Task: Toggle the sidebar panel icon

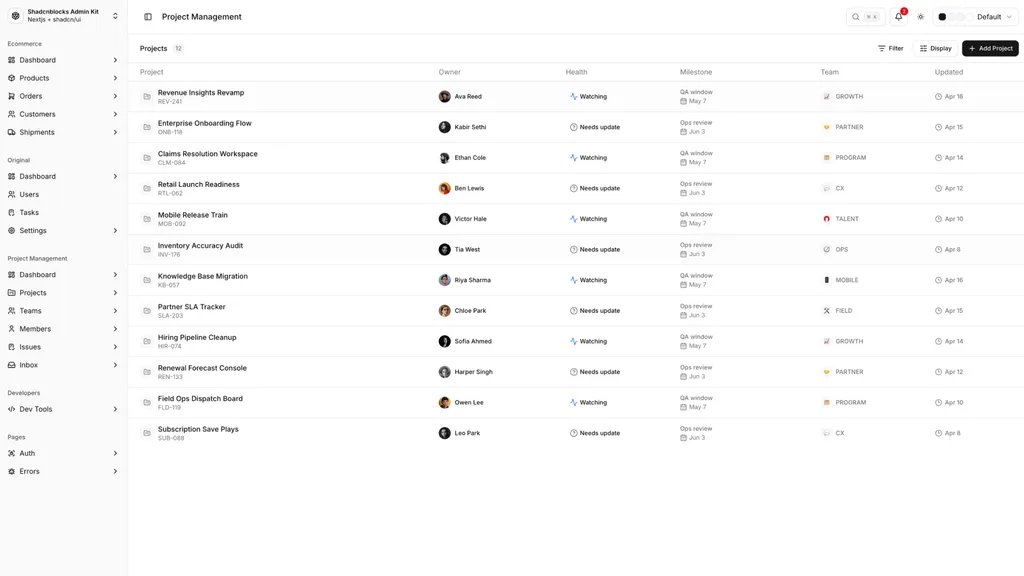Action: pyautogui.click(x=148, y=17)
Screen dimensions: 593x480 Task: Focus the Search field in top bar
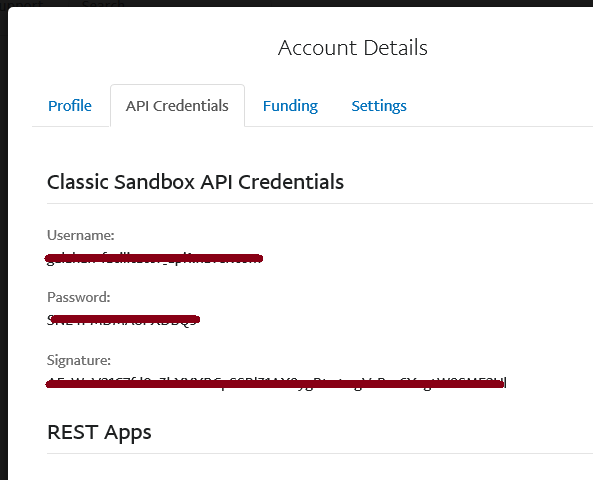(x=103, y=4)

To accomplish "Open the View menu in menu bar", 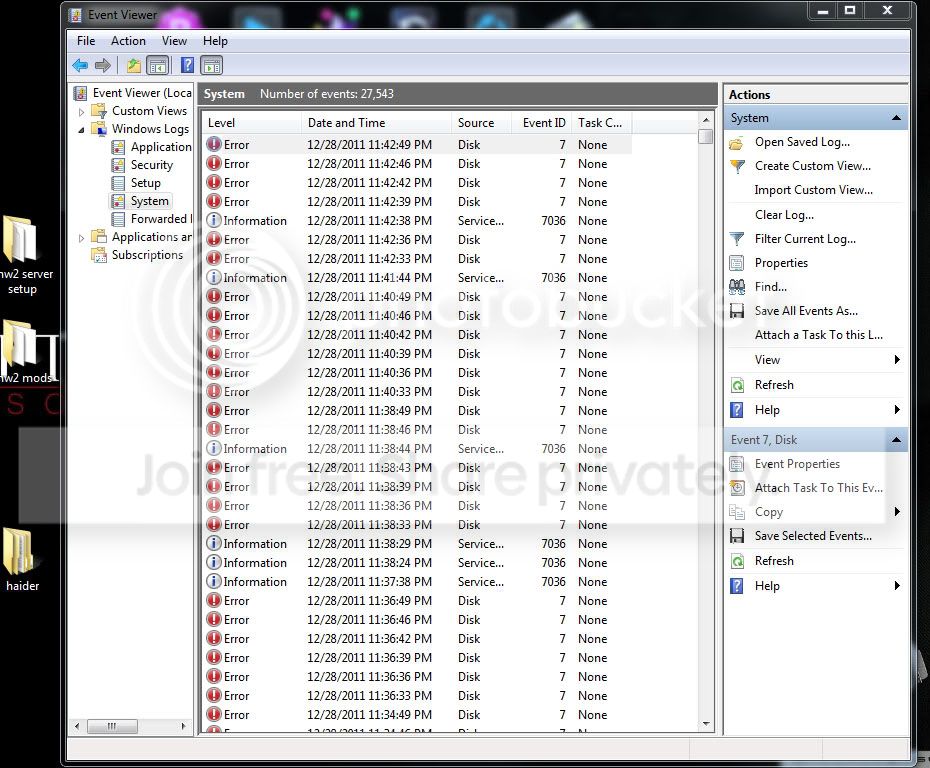I will tap(174, 41).
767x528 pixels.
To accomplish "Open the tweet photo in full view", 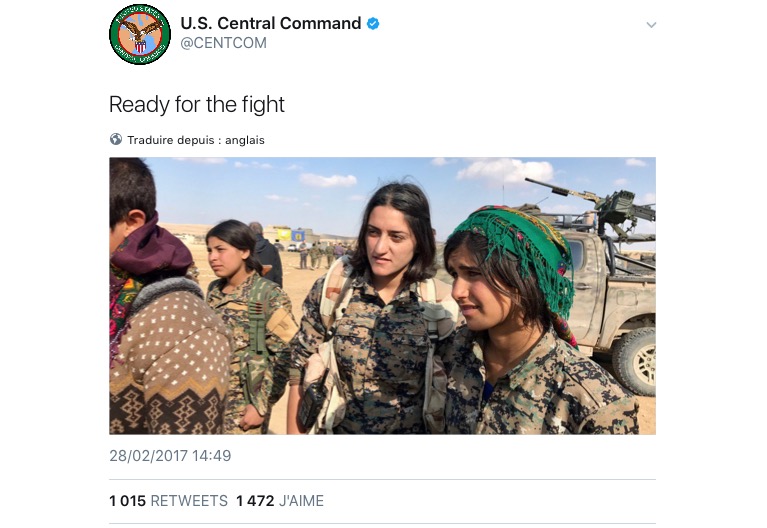I will click(383, 296).
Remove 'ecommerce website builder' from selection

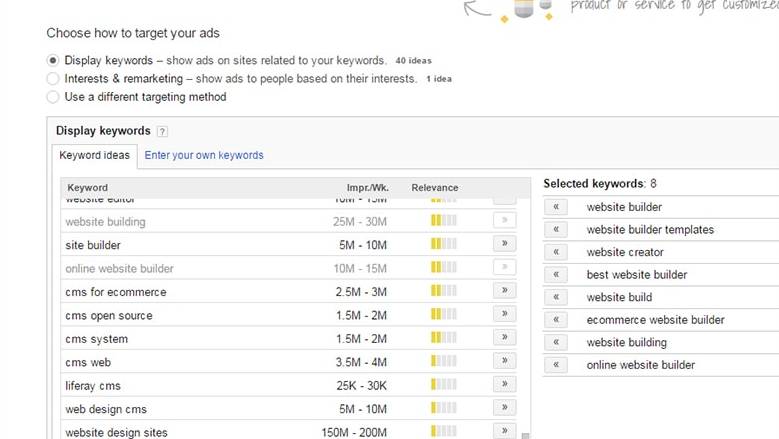556,320
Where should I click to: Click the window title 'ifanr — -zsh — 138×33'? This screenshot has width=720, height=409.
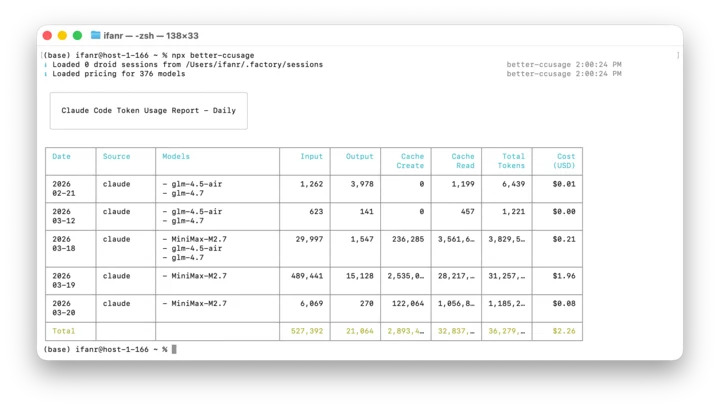click(x=151, y=35)
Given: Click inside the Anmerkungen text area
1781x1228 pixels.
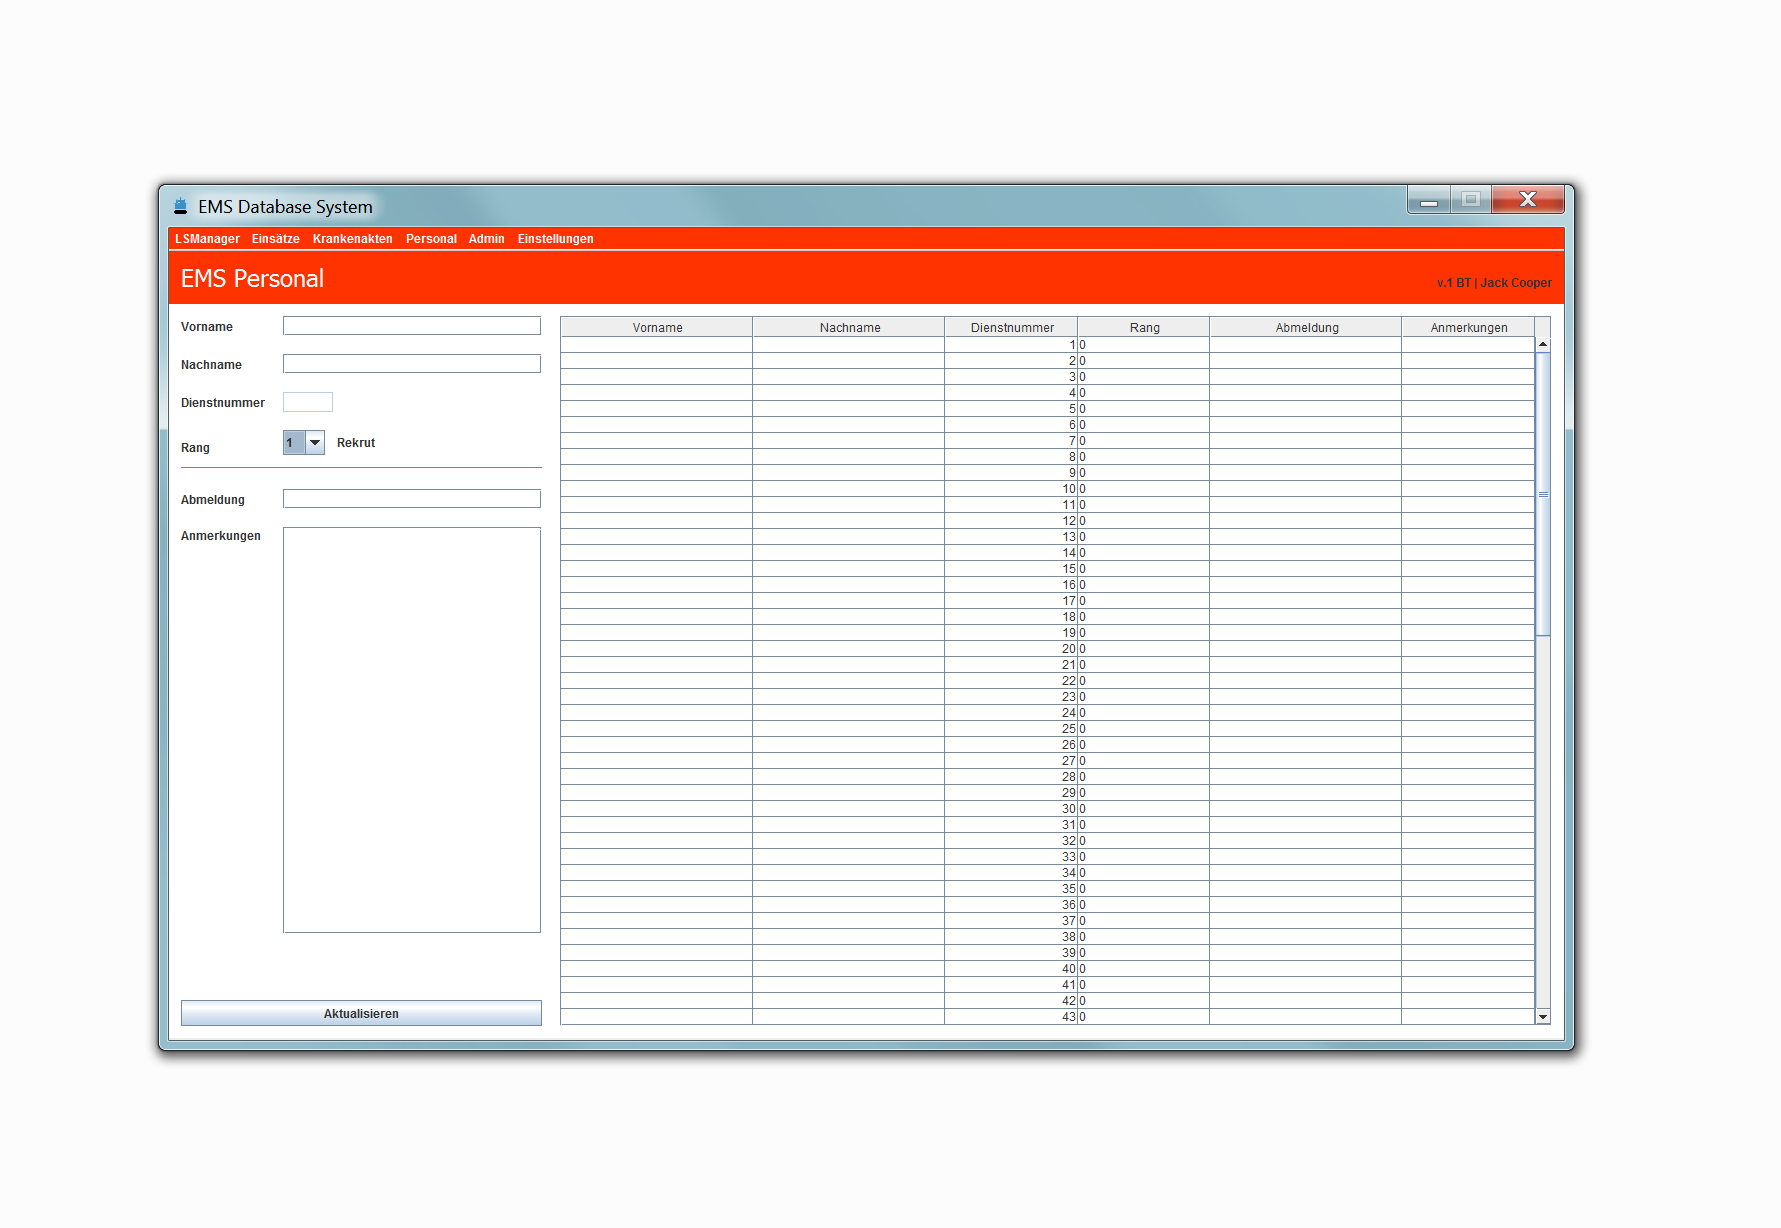Looking at the screenshot, I should click(x=411, y=729).
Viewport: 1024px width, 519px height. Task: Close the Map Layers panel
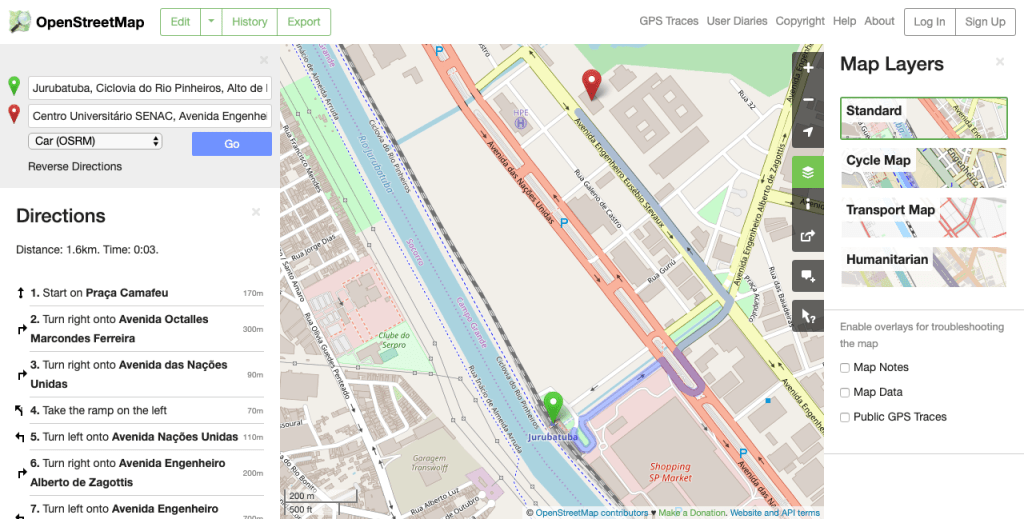999,62
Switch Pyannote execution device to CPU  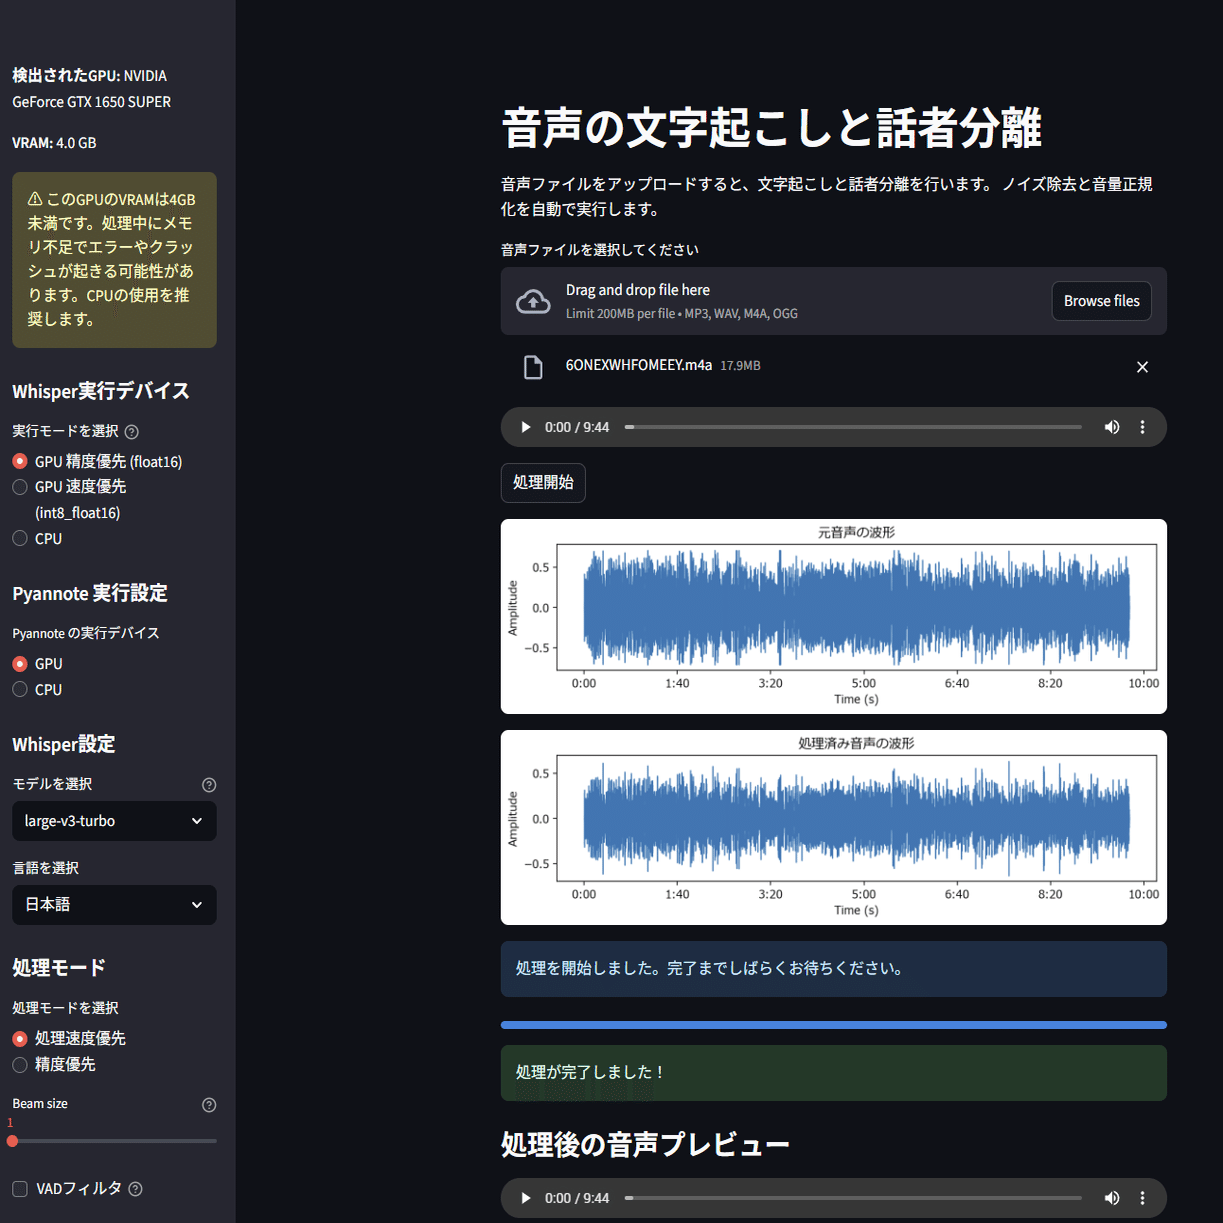(19, 689)
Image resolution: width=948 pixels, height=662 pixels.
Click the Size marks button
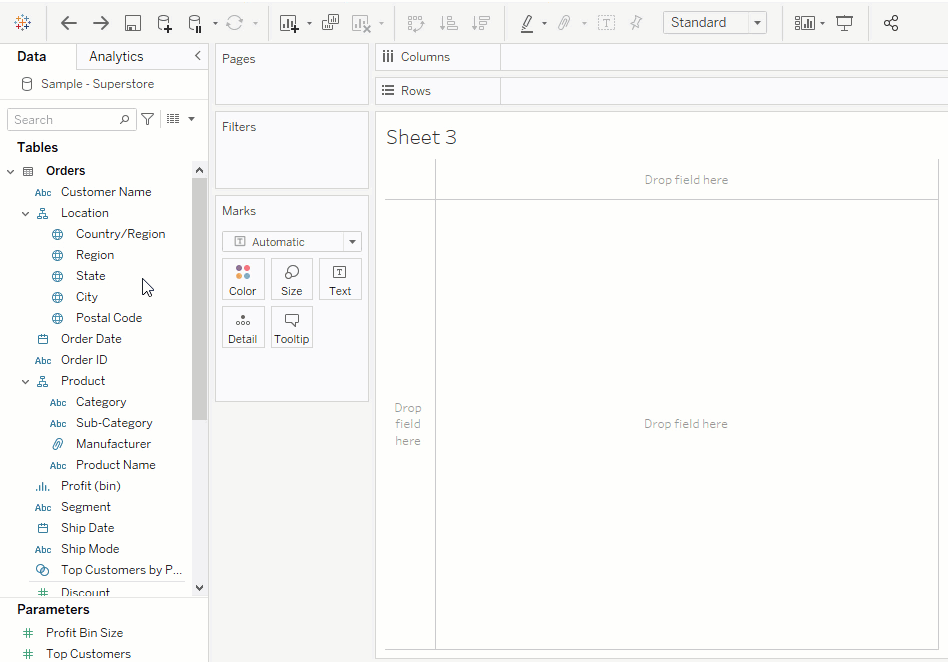coord(292,279)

_ _ _ _

GOAL ▸ List every line above that contains the string "panel". Letter case counts, so only matches with identical capitalization qualify.

OUTPUT BELOW ▸
Task: Toggle the sidebar panel icon
Viewport: 1024px width, 519px height. Task: Close the Map Layers panel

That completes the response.